In Memoriam Sarah Vandegrift Eldridge, May 3, 1984–January 2, 2026

We mourn the death of Goethe Yearbook coeditor Sarah Vandegrift Eldridge. Despite serious blows to her health over the last two and a half years since her diagnosis with breast cancer, and a dispiriting prognosis, Sarah was determined to participate fully in scholarly life and was an equal partner in the production of this volume, as well as the two previous volumes, 31 (2024) and 32 (2025). She often expressed how important it was for her to continue working on the Goethe Yearbook, and she continued to read submissions, correspond with authors, and consult about editorial issues through the last months and even weeks of her life. Possessing an intellect both imaginative and precise, Sarah was, in my view, the ideal coeditor, knowledgeable in many areas and having the insight to recognize when to call on others’ expertise, generous with her ideas and suggestions while maintaining high standards and ideals of scholarship, committed to mentoring authors, particularly graduate students and those just starting out in our profession, with the goal of helping them to produce their best work.

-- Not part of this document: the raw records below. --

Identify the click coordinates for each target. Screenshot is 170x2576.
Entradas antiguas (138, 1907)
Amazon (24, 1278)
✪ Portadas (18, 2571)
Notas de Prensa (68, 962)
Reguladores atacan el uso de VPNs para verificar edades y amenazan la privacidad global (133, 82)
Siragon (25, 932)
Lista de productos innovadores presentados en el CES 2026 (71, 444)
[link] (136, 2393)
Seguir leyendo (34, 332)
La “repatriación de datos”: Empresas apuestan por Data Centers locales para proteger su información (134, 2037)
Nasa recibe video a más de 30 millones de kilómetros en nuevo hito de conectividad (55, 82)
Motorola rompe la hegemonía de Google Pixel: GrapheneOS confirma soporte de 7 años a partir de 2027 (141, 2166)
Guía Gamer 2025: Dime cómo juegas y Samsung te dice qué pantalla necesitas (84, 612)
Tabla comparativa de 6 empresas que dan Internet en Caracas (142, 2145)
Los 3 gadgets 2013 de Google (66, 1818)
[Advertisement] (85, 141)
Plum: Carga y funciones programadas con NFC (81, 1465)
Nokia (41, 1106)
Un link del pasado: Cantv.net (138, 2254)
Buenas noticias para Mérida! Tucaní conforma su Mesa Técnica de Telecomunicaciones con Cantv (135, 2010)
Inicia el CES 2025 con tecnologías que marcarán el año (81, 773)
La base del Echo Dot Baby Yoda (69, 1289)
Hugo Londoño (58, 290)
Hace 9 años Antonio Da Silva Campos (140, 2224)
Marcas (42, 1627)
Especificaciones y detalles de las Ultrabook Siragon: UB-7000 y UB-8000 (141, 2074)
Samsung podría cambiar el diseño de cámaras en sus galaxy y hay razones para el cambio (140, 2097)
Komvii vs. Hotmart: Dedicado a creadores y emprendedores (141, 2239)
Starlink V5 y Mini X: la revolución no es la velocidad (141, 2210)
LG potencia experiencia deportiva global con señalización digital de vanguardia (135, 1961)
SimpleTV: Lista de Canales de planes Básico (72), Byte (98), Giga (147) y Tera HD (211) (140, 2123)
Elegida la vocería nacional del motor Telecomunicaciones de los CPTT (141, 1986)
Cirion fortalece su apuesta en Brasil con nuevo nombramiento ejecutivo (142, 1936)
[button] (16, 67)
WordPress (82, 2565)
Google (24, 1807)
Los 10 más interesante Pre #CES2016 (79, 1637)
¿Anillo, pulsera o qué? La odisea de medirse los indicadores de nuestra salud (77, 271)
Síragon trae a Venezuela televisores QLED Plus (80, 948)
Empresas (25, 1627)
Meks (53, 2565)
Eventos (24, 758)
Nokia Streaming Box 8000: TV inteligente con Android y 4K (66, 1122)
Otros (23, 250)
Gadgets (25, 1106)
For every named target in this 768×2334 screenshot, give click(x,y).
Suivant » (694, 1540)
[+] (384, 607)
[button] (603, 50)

Sarah published distinguished research on eighteenth- and nineteenth-century German literature, addressing a wide array of authors and topics. In 2020, she was awarded the Goethe Society of North America Essay Prize for her article “Karl Phillip Moritz as Cognitive Narratologist: Travel Writing, Visualization, and Literary Experience,” published in the Lessing Yearbook XLVII (2020). Sarah coedited, with C. Allen Speight, the volume Goethe’s “Wilhelm Meister’s Apprenticeship” and Philosophy (Oxford University Press, 2020), and is the author of two monographs, Novel Affinities: Composing the Family in the German Novel 1795–1830 (Camden House, 2016), and Composite Selves: Subjecthood in the German Novel, 1700–1795 (Oxford University Press), whose publication date coincides with the date of her death. She completed revisions to that final book under near-impossible circumstances, while undergoing chemotherapy treatments and with the knowledge that her life would soon end.

Sarah’s scholarship emphasizes the importance of communities and of families, both biological and nonbiological, in forming the individual, and her dedication to researching, writing, and supporting other’s work, even as her illness progressed, reflects her commitment to our scholarly “family.” Her publications and editorial work, in turn, have helped to shape our profession in ways both visible and intangible. We grieve her death and celebrate what she has left behind, her writings and the memory of her fortitude and unwavering dedication to the scholarly enterprise.